My husband earns two thirds more than I do - for ease sake (not real figures) let's say he earns £2000 per month and I earn £1000 per month.

Am I right in thinking we should split everything so that he pays two thirds of everything and I pay one third? Is that fair? Or should we split jollies, ie holiday spending money, birthday parties etc 50/50 and just split bills with that percentage?

Any views? Would really appreciate some unbiased views on this!


ivanapoo Wed 08-May-13 16:36:47

We have a joint account and every month pay all of our salaries bar £250 each into that. The £250 stays in our own, separate accounts.

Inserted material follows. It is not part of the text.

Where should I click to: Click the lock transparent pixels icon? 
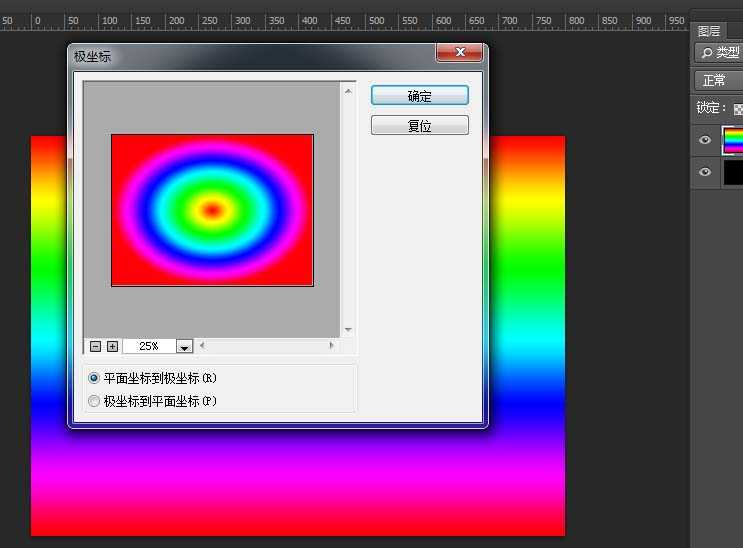tap(738, 109)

The £250 pays for anything beyond mortgage, bills, savings pot, baby essentials and grocery shopping - so everything from coffees with friends, petrol, meals out, clothes, mobile phone, gifts, etc.

We only did this after getting pregnant with DS though. Before, I earned a bit more but not loads so we split things 50:50 and I just tried to be generous eg paying for meals out, buying DH the odd piece of clothing, and so on.

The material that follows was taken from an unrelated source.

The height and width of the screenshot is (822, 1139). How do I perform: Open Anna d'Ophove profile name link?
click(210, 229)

Zalen Wed 08-May-13 16:08:37

For the first 21 years of our marriage we always pooled our money and each had a set amount of pocket money paid into separate personal accounts. Then my husband decided that we should separate our finances and I've never been so relieved in my life. Now we each have our own accounts and each pay half of the total required for bills, mortgage, shopping etc into a joint account then whatever remains is ours to spend as we wish.

To me that is the only fair way to do it. My husband has no idea of the value of money. For someone who thinks money is supremely unimportant he sure loves spending it! When our money was pooled I always felt guilty when he was short of cash so always let him have whatever extra he needed. Now I no longer have to do that and it's an immense relief, he no longer gets to spend all my money and I don't resent him half as much.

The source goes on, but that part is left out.